The slowness of NTFS-3G (and FUSE in general) on embedded systems is attributed to the frequent context switching associated with FUSE calls. Some open-source methods provided to reduce this overhead include:
- The underlying FUSE layer has an option called big_writes to use larger blocks when writing. Using a larger block means fewer context switches. This is in fact a solution recommended by Tuxera. A patch is available to use an even larger block.
- There is also a Linux kernel option called lazytime to reduce the writes on file access.
- Synology Inc. uses a modified NTFS-3G on their NAS systems. It replaces the ntfs-3g inode caching CACHE_NIDATA_SIZE with a different mechanism with unclear benefits. (It also includes an alternative Security Identifier translation for the NAS.)

==History==
- NTFS-3G forked from the Linux-NTFS project on October 31, 2006.
- On February 21, 2007, Szabolcs Szakacsits announced "the release of the first open-source, freely available, stable read/write NTFS driver, NTFS-3G 1.0."
- On October 5, 2009, NTFS-3G for Mac was brought under the auspices of Tuxera Ltd. and a proprietary version called Tuxera NTFS for Mac was made available.
- On April 12, 2011, it was announced that Ntfsprogs project was merged with NTFS-3G.
- NTFS-3g added TRIM support in version 2015.3.14.
- NTFS-3G fixed CVE-2017-0358 in version 2016.2.22.
- NTFS-3G fixed CVE-2019-9755 in version 2017.3.23AR.4.
- NTFS-3G fixed several CVE issues in version 2021.8.22
- NTFS-3G fixed more CVE issues in version 2022.5.17

=== Background ===
According to its own information, the company Tuxera Ltd was founded in 2008 by Szabolcs Szakacsits, because more and more requests from well-known companies regarding the integration into their products made this step necessary. On its website, the company offers customized versions as Tuxera NTFS for Embedded Systems.

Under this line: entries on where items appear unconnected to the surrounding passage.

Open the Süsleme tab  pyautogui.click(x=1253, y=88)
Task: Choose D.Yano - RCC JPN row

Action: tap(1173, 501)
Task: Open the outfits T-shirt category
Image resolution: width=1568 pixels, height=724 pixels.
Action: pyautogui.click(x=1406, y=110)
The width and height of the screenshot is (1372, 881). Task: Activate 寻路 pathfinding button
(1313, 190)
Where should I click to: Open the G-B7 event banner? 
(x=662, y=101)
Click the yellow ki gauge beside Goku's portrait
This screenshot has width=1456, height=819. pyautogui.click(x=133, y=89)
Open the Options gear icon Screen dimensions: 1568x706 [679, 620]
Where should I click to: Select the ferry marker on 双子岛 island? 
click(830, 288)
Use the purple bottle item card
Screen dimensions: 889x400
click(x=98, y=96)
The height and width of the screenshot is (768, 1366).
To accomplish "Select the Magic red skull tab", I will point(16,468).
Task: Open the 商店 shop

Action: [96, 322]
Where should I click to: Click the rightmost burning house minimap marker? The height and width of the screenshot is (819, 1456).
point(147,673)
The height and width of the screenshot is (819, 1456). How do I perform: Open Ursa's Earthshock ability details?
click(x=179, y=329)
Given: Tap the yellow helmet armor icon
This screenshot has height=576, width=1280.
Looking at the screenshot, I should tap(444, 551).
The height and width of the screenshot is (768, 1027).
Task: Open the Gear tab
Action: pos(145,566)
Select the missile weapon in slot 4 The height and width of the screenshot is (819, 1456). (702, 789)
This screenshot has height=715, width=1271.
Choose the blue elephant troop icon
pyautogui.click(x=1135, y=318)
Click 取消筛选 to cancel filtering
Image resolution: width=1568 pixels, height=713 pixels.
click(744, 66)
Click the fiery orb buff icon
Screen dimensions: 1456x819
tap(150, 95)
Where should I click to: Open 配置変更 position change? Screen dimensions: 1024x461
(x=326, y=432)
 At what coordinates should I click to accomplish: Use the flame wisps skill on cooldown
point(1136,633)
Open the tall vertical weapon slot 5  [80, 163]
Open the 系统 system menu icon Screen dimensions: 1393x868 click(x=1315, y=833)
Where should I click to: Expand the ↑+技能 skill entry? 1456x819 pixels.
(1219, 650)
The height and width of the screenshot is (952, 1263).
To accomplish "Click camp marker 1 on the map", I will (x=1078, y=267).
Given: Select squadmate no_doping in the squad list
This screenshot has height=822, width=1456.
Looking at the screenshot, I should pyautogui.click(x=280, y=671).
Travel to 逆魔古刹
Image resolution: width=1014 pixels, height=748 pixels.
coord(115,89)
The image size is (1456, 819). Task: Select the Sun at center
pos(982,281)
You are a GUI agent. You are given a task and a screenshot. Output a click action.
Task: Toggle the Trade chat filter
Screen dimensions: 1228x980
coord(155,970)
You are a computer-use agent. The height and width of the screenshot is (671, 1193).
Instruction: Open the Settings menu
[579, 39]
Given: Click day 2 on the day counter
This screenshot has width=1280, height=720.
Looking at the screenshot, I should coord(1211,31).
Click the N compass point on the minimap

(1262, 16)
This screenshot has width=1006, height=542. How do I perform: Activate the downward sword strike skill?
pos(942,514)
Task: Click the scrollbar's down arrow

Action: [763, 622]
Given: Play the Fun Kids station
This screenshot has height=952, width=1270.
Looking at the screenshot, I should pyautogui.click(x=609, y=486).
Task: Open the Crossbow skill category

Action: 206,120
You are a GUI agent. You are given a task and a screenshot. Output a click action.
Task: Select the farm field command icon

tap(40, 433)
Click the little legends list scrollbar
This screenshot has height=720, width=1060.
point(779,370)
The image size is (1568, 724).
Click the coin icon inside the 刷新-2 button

At the end of August 2009, it became known that Tuxera had entered into a cooperation with Microsoft, which also included an intellectual property agreement. Since Microsoft thus also provided insight into the specification of exFAT, Tuxera was able to develop the driver Tuxera exFAT for Embedded Systems in addition to NTFS, which is offered to commercial customers.

=== Advanced version ===
The software's main maintainer Jean-Pierre André has kept the development active on SourceForge, providing bug fixes and new features. He ran a parallel release system on his website as the NTFS-3G Advanced Version (NTFS-3G AR). Each version was run through a test suite and was considered stable.

Linux distributions that have switched to NTFS-3G AR include Debian and its derivatives (Ubuntu, PureOS, Pardus, Parrot OS, Trisquel), Gentoo Linux, and LiGurOS.

As of August 30, 2021, the previously two collaborating projects merged and moved to GitHub.